:: Supplied records

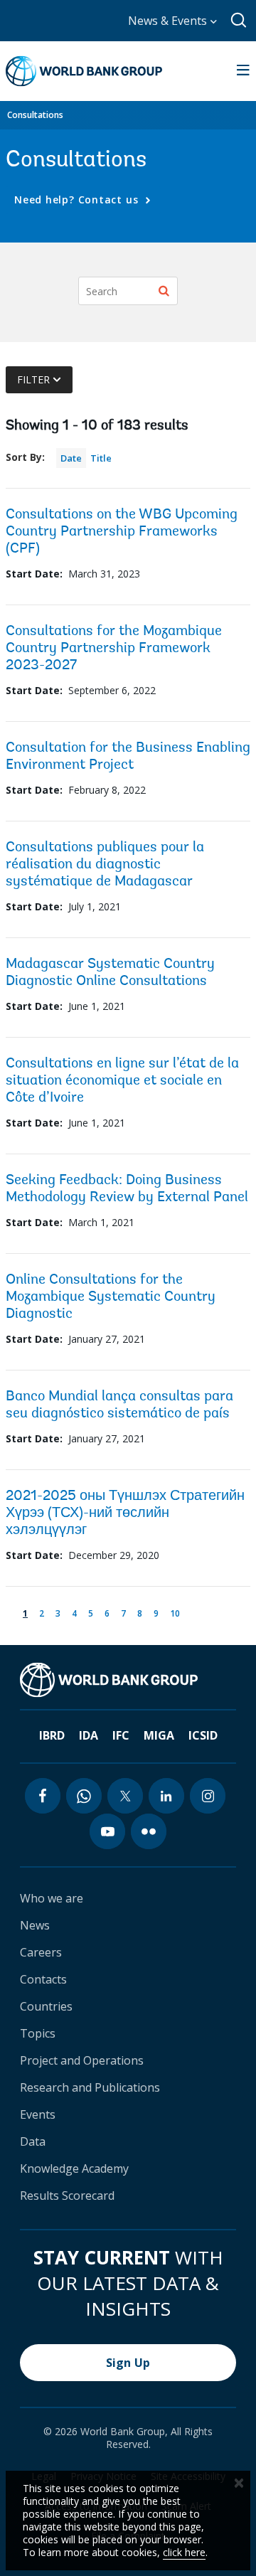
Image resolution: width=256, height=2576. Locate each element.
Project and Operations (82, 2060)
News (35, 1925)
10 (177, 1612)
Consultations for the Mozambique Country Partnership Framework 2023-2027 (114, 648)
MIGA (159, 1735)
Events (37, 2114)
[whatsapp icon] (84, 1796)
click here (184, 2552)
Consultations (35, 115)
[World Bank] (109, 1680)
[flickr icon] (148, 1831)
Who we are (51, 1898)
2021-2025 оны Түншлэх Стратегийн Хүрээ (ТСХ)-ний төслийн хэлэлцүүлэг (125, 1513)
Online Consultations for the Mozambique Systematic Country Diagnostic (110, 1297)
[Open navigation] (243, 71)
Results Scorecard (67, 2195)
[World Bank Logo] (84, 71)
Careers (41, 1952)
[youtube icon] (107, 1831)
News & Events (169, 20)
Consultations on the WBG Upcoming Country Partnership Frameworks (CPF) (122, 532)
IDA (88, 1735)
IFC (120, 1735)
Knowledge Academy (74, 2168)
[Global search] (239, 20)
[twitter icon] (125, 1796)
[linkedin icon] (166, 1796)
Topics (37, 2033)
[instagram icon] (207, 1796)
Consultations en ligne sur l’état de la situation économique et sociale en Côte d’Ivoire (122, 1081)
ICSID (203, 1735)
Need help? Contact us (78, 199)
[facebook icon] (42, 1796)
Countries (46, 2006)
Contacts (43, 1979)
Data (33, 2141)
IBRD (52, 1735)
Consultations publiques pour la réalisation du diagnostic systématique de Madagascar (105, 865)
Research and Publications (90, 2087)
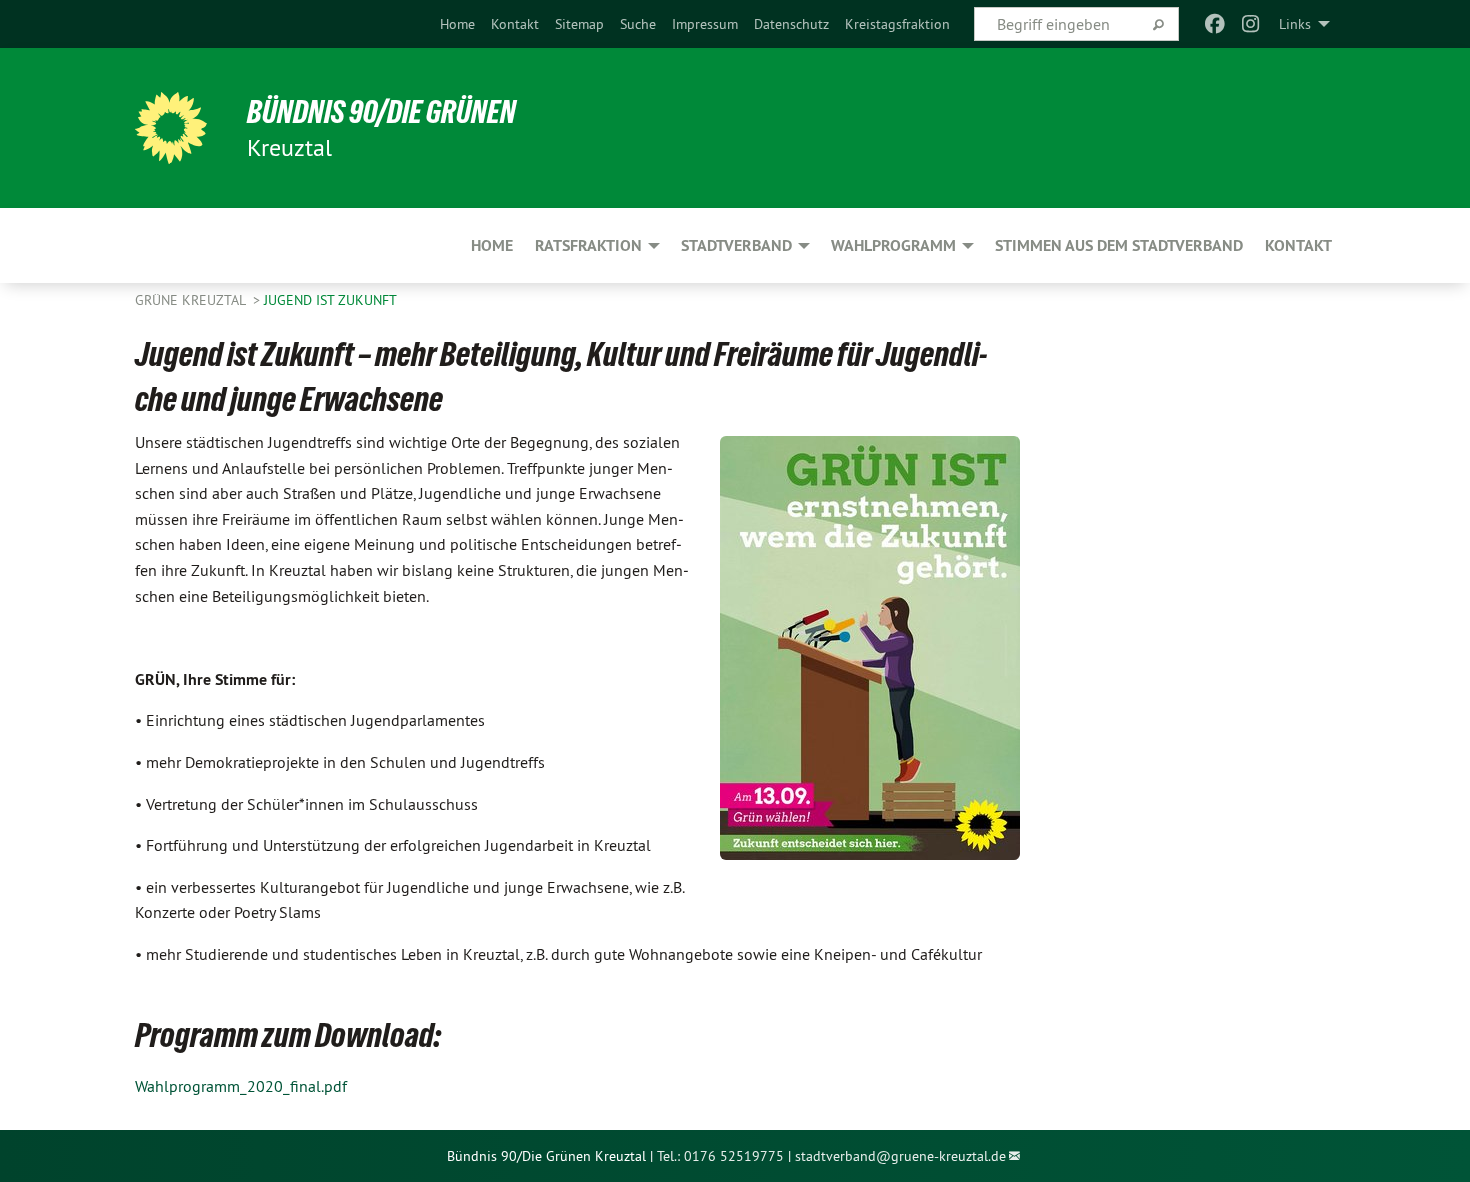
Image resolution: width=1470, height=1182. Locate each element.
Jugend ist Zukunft (330, 300)
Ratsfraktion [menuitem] (588, 245)
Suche (638, 24)
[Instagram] (1251, 24)
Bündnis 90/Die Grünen (381, 112)
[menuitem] (457, 24)
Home (457, 24)
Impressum (705, 24)
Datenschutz (791, 24)
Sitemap (579, 24)
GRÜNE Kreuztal (192, 300)
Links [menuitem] (1295, 24)
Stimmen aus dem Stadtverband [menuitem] (1119, 245)
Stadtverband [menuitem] (736, 245)
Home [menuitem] (492, 245)
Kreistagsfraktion (897, 24)
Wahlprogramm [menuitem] (893, 245)
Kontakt (515, 24)
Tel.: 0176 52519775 (720, 1156)
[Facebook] (1214, 24)
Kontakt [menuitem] (1298, 245)
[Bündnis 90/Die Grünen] (171, 128)
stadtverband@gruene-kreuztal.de (900, 1156)
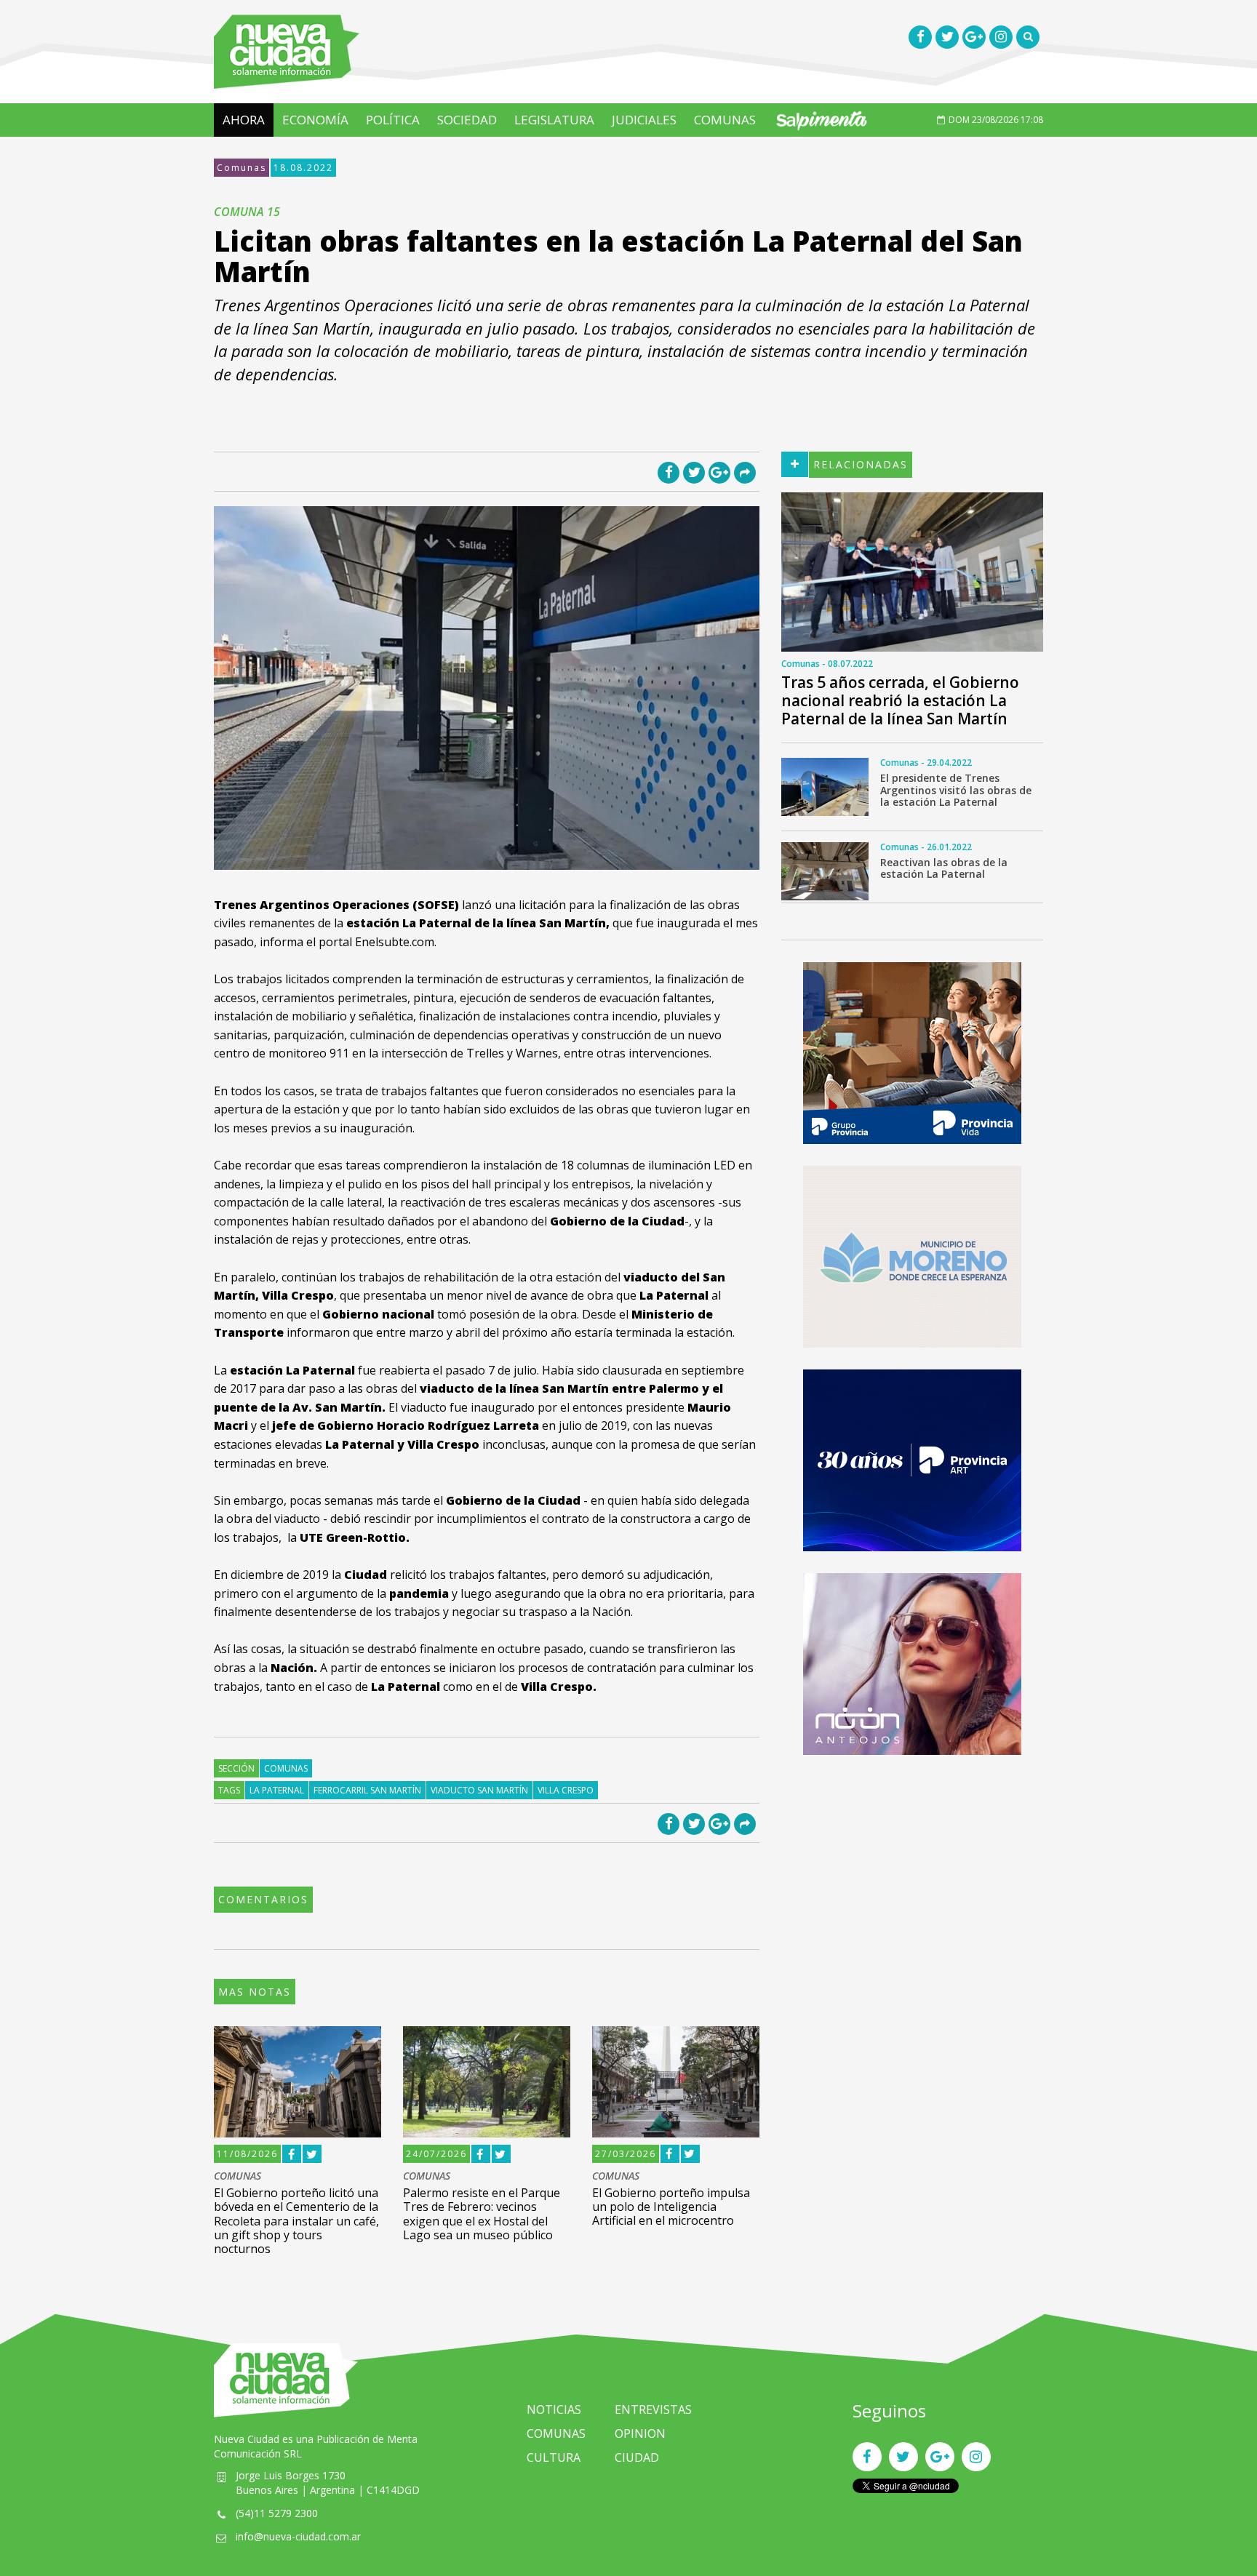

::::

### Aim of the exercise
Show all lines in the entries above where the word "Mozambique" appears.

### Answer section
Consultations for the Mozambique Country Partnership Framework 2023-2027 (114, 648)
Online Consultations for the Mozambique Systematic Country Diagnostic (110, 1297)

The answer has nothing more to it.